▸ PROMPT:
Look at the data below and print exactly the lines from its first line through the line with "Solutions (289, 15)"; the pictures stay out of the copy.

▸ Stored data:
--- START ---
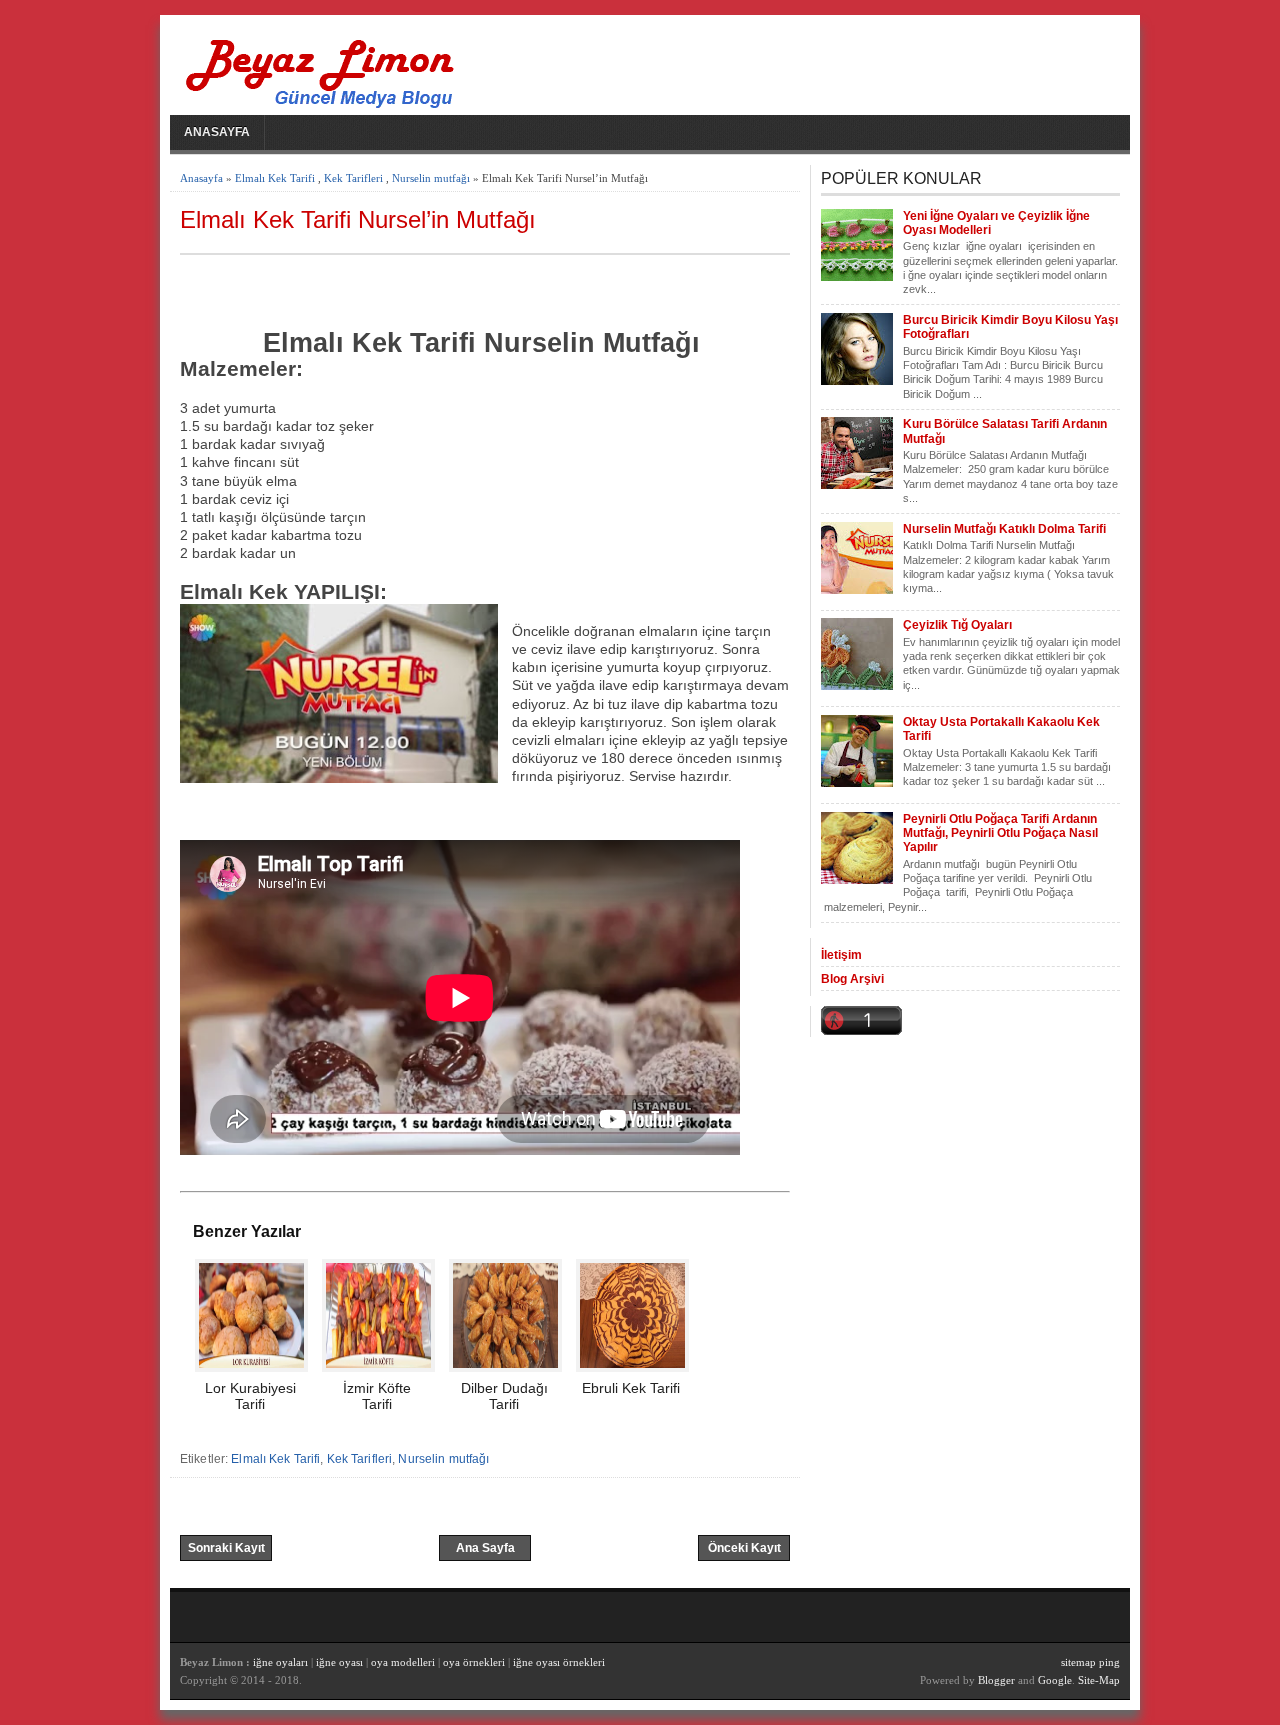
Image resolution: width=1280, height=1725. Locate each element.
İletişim (841, 955)
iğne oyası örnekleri (559, 1662)
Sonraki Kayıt (226, 1548)
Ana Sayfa (485, 1548)
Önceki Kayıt (744, 1548)
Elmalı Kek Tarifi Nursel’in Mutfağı (358, 219)
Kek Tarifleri (353, 178)
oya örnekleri (474, 1662)
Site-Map (1099, 1680)
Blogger (996, 1680)
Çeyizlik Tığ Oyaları (957, 625)
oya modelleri (403, 1662)
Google (1055, 1680)
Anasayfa (217, 132)
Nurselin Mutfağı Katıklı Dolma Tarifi (1004, 529)
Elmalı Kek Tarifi (275, 178)
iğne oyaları (280, 1662)
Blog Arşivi (852, 979)
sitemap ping (1090, 1662)
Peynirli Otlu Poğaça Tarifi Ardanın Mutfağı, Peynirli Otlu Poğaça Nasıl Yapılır (1000, 833)
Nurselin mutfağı (431, 178)
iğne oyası (341, 1662)
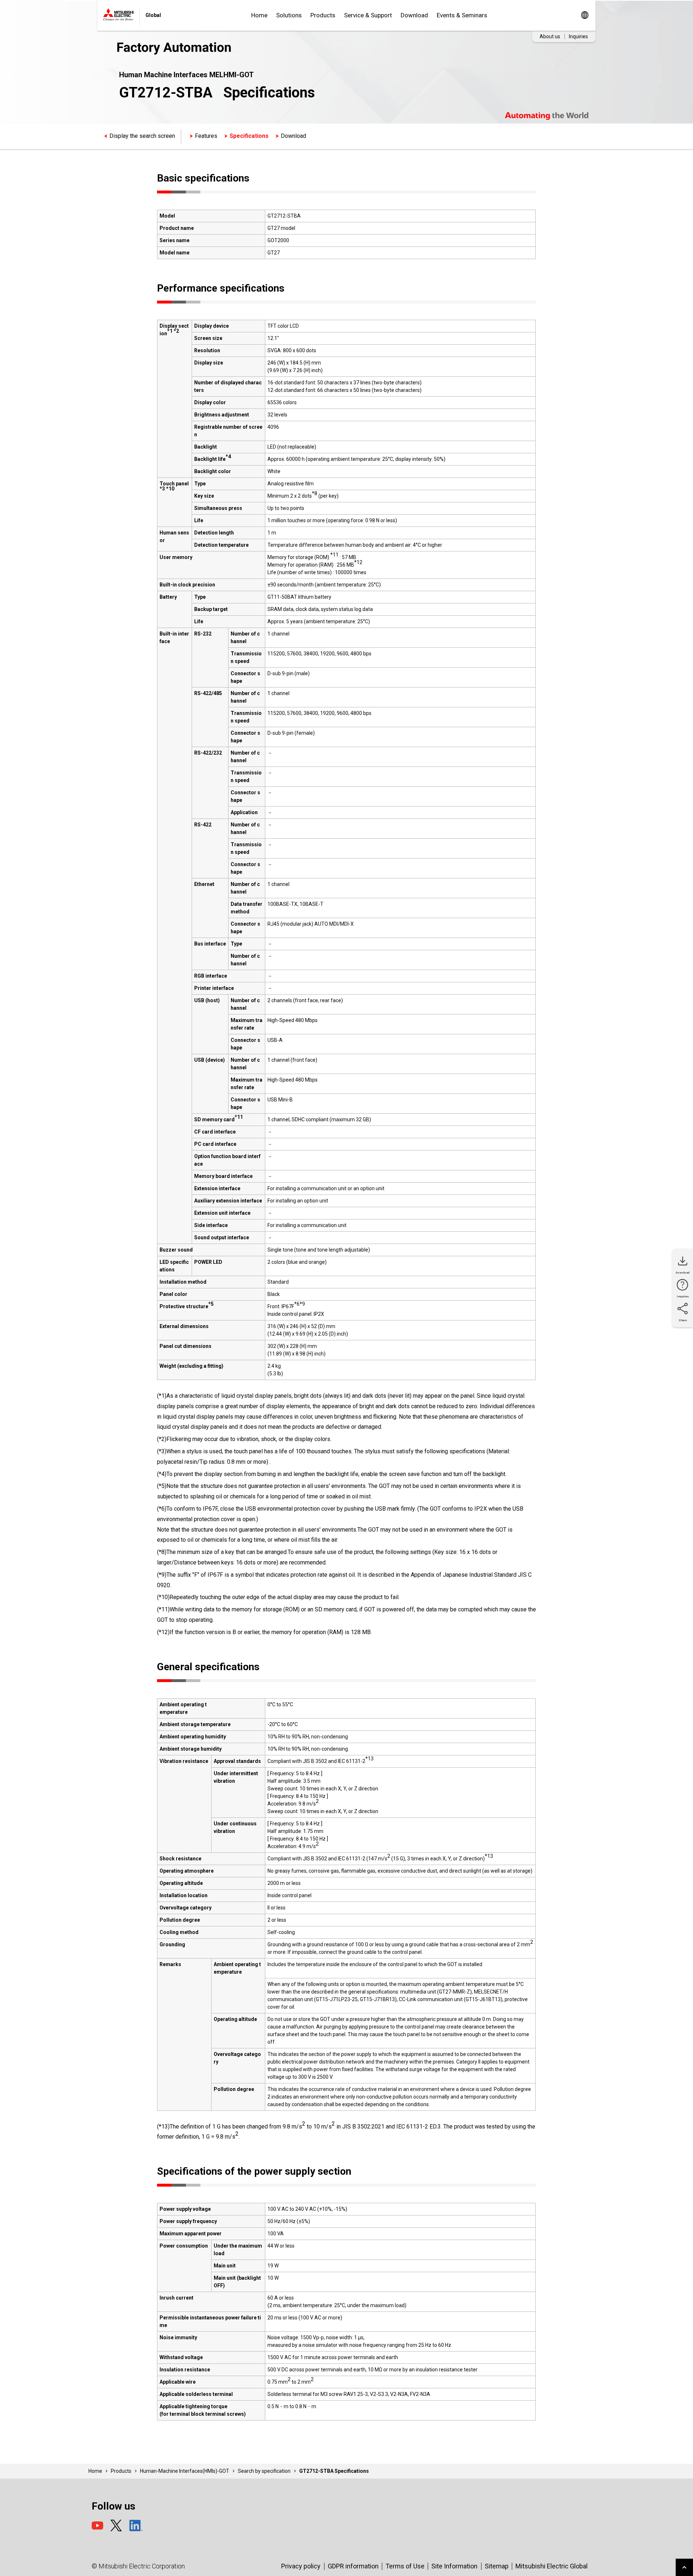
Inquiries (578, 36)
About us (550, 36)
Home (259, 15)
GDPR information (353, 2566)
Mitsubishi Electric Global (551, 2566)
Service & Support (368, 15)
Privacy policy (301, 2566)
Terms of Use (404, 2566)
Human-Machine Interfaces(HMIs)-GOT (184, 2471)
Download (414, 15)
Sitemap (497, 2566)
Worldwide (585, 15)
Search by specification (264, 2471)
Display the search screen (142, 135)
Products (322, 15)
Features (206, 135)
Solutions (289, 15)
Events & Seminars (462, 15)
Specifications (249, 135)
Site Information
--- END ---
▸ EXERCISE ANSWER:
Image resolution: width=1280, height=1725. Locate each element.
İletişim (841, 955)
iğne oyası örnekleri (559, 1662)
Sonraki Kayıt (226, 1548)
Ana Sayfa (485, 1548)
Önceki Kayıt (744, 1548)
Elmalı Kek Tarifi Nursel’in Mutfağı (358, 219)
Kek Tarifleri (353, 178)
oya örnekleri (474, 1662)
Site-Map (1099, 1680)
Blogger (996, 1680)
Çeyizlik Tığ Oyaları (957, 625)
oya modelleri (403, 1662)
Google (1055, 1680)
Anasayfa (217, 132)
Nurselin Mutfağı Katıklı Dolma Tarifi (1004, 529)
Elmalı Kek Tarifi (275, 178)
iğne oyaları (280, 1662)
Blog Arşivi (852, 979)
sitemap ping (1090, 1662)
Peynirli Otlu Poğaça Tarifi Ardanın Mutfağı, Peynirli Otlu Poğaça Nasıl Yapılır (1000, 833)
Nurselin mutfağı (431, 178)
iğne oyası (341, 1662)
Inquiries (578, 36)
About us (550, 36)
Home (259, 15)
GDPR information (353, 2566)
Mitsubishi Electric Global (551, 2566)
Service & Support (368, 15)
Privacy policy (301, 2566)
Terms of Use (404, 2566)
Human-Machine Interfaces(HMIs)-GOT (184, 2471)
Download (414, 15)
Sitemap (497, 2566)
Worldwide (585, 15)
Search by specification (264, 2471)
Display the search screen (142, 135)
Products (322, 15)
Features (206, 135)
Solutions (289, 15)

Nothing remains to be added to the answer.